My hint is because some of your groups only include one sample, when this is removed in cross-validation, it breaks the system. You would need to regroup some samples so that all classes are represented in leave-one-out cross validation (i.e at least 2 samples per class).

the MUTATION data may also posing a problem, as you noticed.

And also you are using the tune.keepX parameters incorrectly, they should specify the parameters to try for each component, e.g.

test.keepX = list(CNV = c(5,10, 25), 
                  RNA = c(5,10, 25),
                  ENHACER = c(5,10, 25),  # note here that is should also match exactly how you named your datasets
                  PROMOTER = c(5,10, 25))

I hope that helps, thanks for sharing your data.


Hi @kimanh.lecao ,

Thank you for your response.

I have another question, this time regarding the heatmap.

  1. Is there a way of getting the legend out of the figure?

  2. How can I keep my gene names from being cut?

  3. Is there a way of extracting this data so I can plot It with other libraries?

Thank you for your time!


hi @Jose_Gracia

Assuming you are using the function cimDiablo(), you will see in the help file of that function that you can extract the M object from that function.


Y = nutrimouse$diet
data = list(gene = nutrimouse$gene, lipid = nutrimouse$lipid)
design = matrix(c(0,1,1,1,0,1,1,1,0), ncol = 3, nrow = 3, byrow = TRUE)
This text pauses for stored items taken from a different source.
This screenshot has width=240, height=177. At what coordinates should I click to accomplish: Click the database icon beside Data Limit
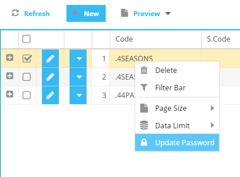(x=144, y=125)
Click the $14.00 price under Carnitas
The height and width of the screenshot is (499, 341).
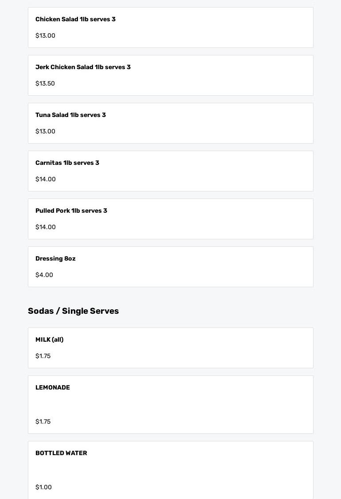coord(46,179)
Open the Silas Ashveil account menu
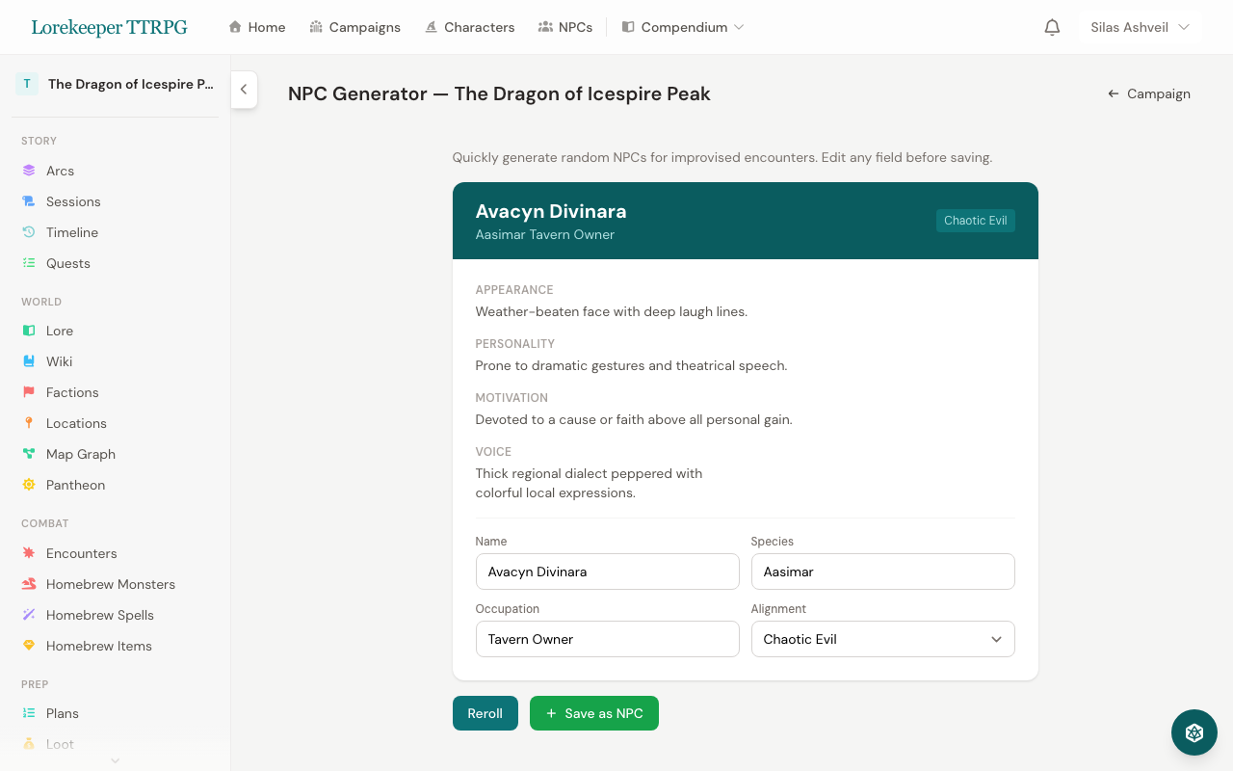Viewport: 1233px width, 771px height. point(1140,27)
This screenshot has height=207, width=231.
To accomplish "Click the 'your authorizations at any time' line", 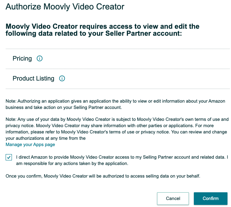I will [46, 138].
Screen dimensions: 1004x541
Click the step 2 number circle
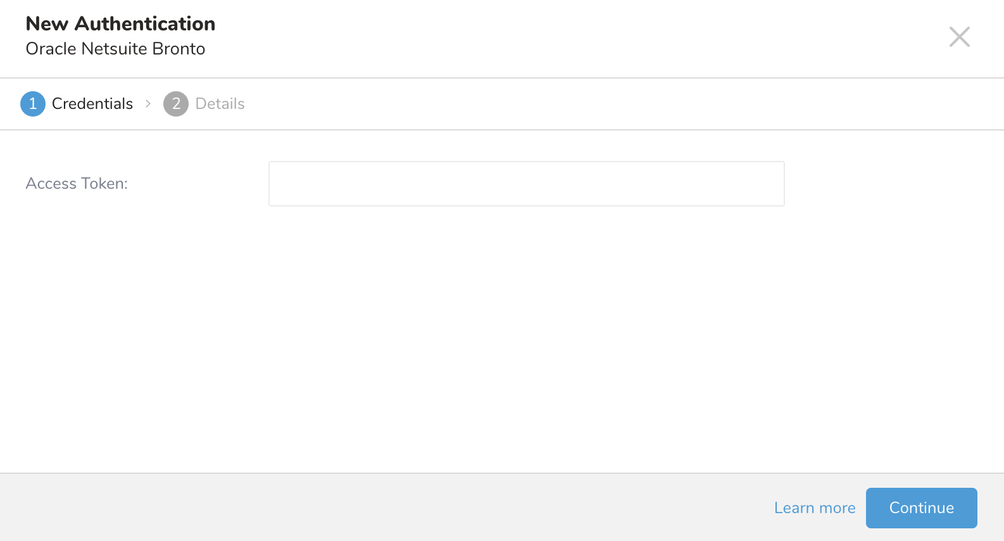176,104
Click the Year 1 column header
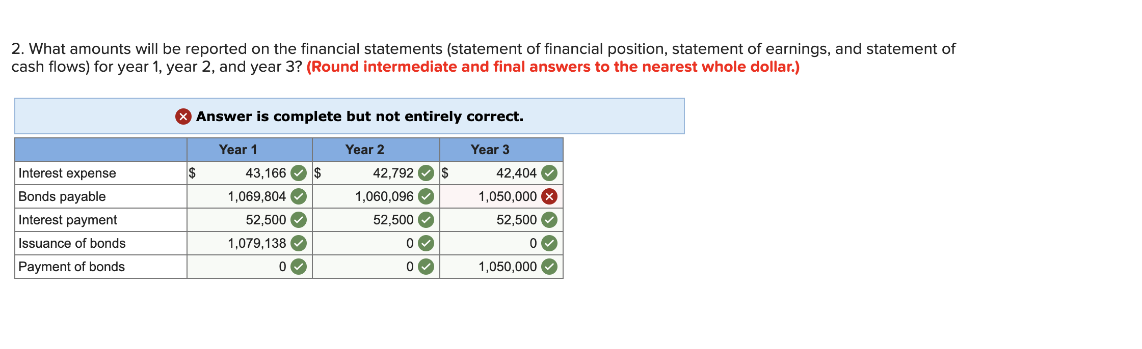1142x349 pixels. coord(238,150)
nutrimouse.sgccda <- block.splsda(X = data,
Y = Y,
design = design,
keepX = list(gene = c(10,10), lipid = c(15,15)),
ncomp = 2,
scheme = "centroid")

output = cimDiablo(nutrimouse.sgccda)

I am not sure how to solve the legend / cropping issues. You could transpose, and change the name of your genes. See the help file which lists these arguments:

margins numeric vector of length two containing the margins (see par(mar)) for column and row names respectively.
legend.position position of the legend, one of “bottomright”, “bottom”, “bottomleft”, “left”, “topleft”, “top”, “topright”, “right” and “center”.
transpose logical indicating if the matrix should be transposed for plotting. Defaults to FALSE.
row.names, col.names logical, should the name of rows and/or columns of mat be shown? If TRUE (defaults) rownames(mat) and/or colnames(mat) are used. Possible character vectors with row and/or column labels can be used.